- Document:
________
Example 3 (Fig. 2) Also in this example all of the gas g that is produced from the reservoir is reinjected. Here, however, a part, G', of the exhaust gas G from the gas turbine is separated from the system, e.g. to give room to the reproduced gaseous fraction g, in view of the capacity of compressors Ci - C5. The exhaust gas part G' not to
be injected can be separated upstreams of boiler E and discharged directly into the atmosphere, optionally via a separate heat recovering unit, such as a heat exchanger, but preferably it is separated after boiler E and before the first compressor Ci, as indicated by broken line in fig. 2, such that all of the exhaust gas G is subject to the afterburning process implying reduction of oxygen.
The injection demand at the time during the lifetime of the field for which the example is intended, is about 106 SM3/day, of which 8 millions comes from the reservoir and mainly consist of previously injected exhaust gas. This means that 2 x 106 SM3/day net exhaust gas must be added. The pressure levels in the recovery well can of course vary. Thus, upon a gas breakthrough the wellhead pressure may rise as high up as to 50 bar. In the above simulation examples 2 and 3 a wellhead pressure of 5 bar are assumed for all reproduced gas, which is a relatively low value. For higher wellhead pressures it may be appropriate to insert reinjected gas g in the exhaust gas G at a higher compressor stage, between compressors C2 and C5.
________
- Dataset section:

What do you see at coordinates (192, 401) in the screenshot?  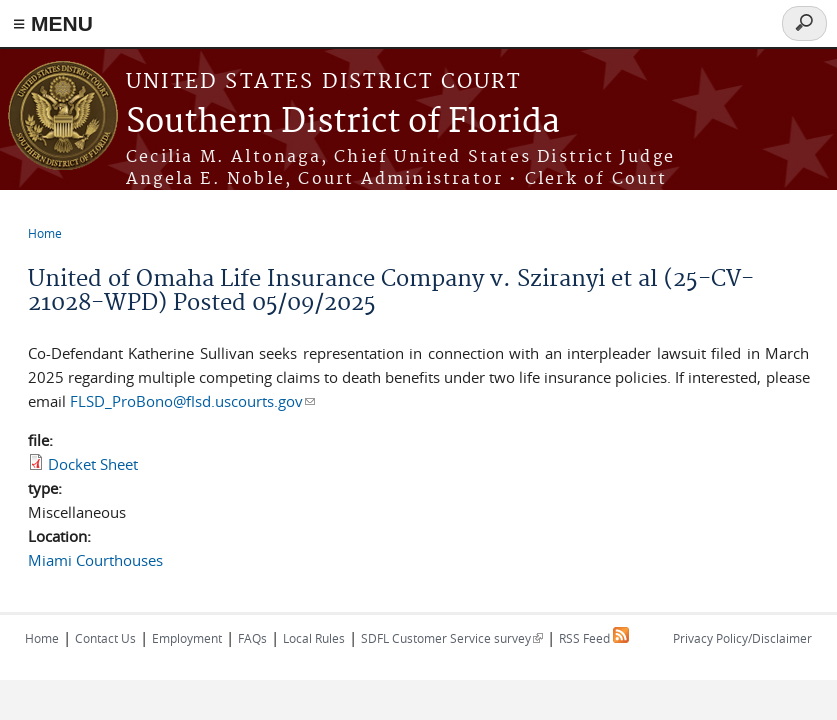 I see `FLSD_ProBono@flsd.uscourts.gov` at bounding box center [192, 401].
________
Reproduce the passage on gas reinjection word for word, between "Example 3 (Fig." and "reduction of oxygen.", inclusive.

Example 3 (Fig. 2) Also in this example all of the gas g that is produced from the reservoir is reinjected. Here, however, a part, G', of the exhaust gas G from the gas turbine is separated from the system, e.g. to give room to the reproduced gaseous fraction g, in view of the capacity of compressors Ci - C5. The exhaust gas part G' not to
be injected can be separated upstreams of boiler E and discharged directly into the atmosphere, optionally via a separate heat recovering unit, such as a heat exchanger, but preferably it is separated after boiler E and before the first compressor Ci, as indicated by broken line in fig. 2, such that all of the exhaust gas G is subject to the afterburning process implying reduction of oxygen.